Work instructions |
A - Decide whether each statement agrees with the passage on Azure Machine Learning monitoring. For each, answer yes or no and quote the words that decide it: (i) The GitHub repo is based on MLOps for LLMs. (ii) Azure ML's model monitoring covers infrastructure performance. (iii) Data drift occurs when the distribution of input data used for predictions changes over time.
B - Recast the paragraph of the passage on Azure Machine Learning monitoring that begins "Data Drift: Data drift occurs" as a short bulleted list that keeps its main facts.

(Quoted passage)

Figure: Endpoints in Azure Machine Learning
Please refer to this GitHub repo that has very detailed information on MLOps using the latest Azure ML SDK V2 and quick tutorials for using MLOps with Azure DevOps or GitHub:
(Please note that Generative AI and LLM capabilities in Azure ML are still fairly new so there will be improvements made on regular basis. The above repo is based on MLOps for ML, but the same process can be leverage for LLMs with some refactoring)
Note: The information and screenshots given below are specific to Model Monitoring for classical ML models, but the same process and tools can be leveraged for LLM models.
Model Management and Monitoring: Finally, once the LLM models are deployed as endpoints and integrated into the applications, it is very important to monitor these models to make sure they are performing as intended and they continue to generate value for the users. Azure ML provides comprehensive model monitoring capabilities including monitoring data for drift, model performance, and infrastructure performance.
Data Drift: Data drift occurs when the distribution of input data used for predictions changes over time. This can lead to a decrease in model performance as the model is trained on historical data but used to make predictions on new data. Azure Machine Learning's data drift detection feature allows you to monitor the input data for changes in distribution. This helps you identify when to update your model and ensure that it remains accurate as the data landscape changes.

(End Quoted passage)
(Material supplied)

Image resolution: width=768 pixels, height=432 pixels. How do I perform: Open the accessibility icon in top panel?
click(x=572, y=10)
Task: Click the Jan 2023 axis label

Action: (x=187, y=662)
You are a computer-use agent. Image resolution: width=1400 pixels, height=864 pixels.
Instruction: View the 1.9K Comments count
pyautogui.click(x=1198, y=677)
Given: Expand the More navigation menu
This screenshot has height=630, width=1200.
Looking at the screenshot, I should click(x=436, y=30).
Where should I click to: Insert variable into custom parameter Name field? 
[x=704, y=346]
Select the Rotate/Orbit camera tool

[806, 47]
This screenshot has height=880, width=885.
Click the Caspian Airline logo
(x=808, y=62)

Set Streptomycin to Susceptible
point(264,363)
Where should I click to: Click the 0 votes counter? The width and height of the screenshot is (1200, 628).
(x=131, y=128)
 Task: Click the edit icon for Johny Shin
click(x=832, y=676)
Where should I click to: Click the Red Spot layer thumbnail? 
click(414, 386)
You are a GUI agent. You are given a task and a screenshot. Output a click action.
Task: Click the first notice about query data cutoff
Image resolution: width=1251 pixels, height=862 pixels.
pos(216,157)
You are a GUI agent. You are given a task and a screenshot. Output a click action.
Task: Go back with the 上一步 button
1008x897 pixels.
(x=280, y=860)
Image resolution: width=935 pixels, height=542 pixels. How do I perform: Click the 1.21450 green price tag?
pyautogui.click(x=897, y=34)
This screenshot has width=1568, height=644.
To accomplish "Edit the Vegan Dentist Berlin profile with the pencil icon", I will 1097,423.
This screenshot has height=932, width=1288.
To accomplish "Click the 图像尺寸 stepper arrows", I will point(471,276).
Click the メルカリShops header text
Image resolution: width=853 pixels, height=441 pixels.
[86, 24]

(End Material supplied)

Answers for each item |
A -
(i) No: "The above repo is based on MLOps for ML"
(ii) Yes: "monitoring data for drift, model performance, and infrastructure performance"
(iii) Yes: "Data drift occurs when the distribution of input data used for predictions changes over time."

B -
- Data drift is a change over time in the distribution of input data used for predictions.
- It can lower model performance because the model is trained on historical data but predicts on new data.
- Azure Machine Learning's data drift detection monitors input data for changes in distribution.
- This shows when to update the model so it stays accurate as the data changes.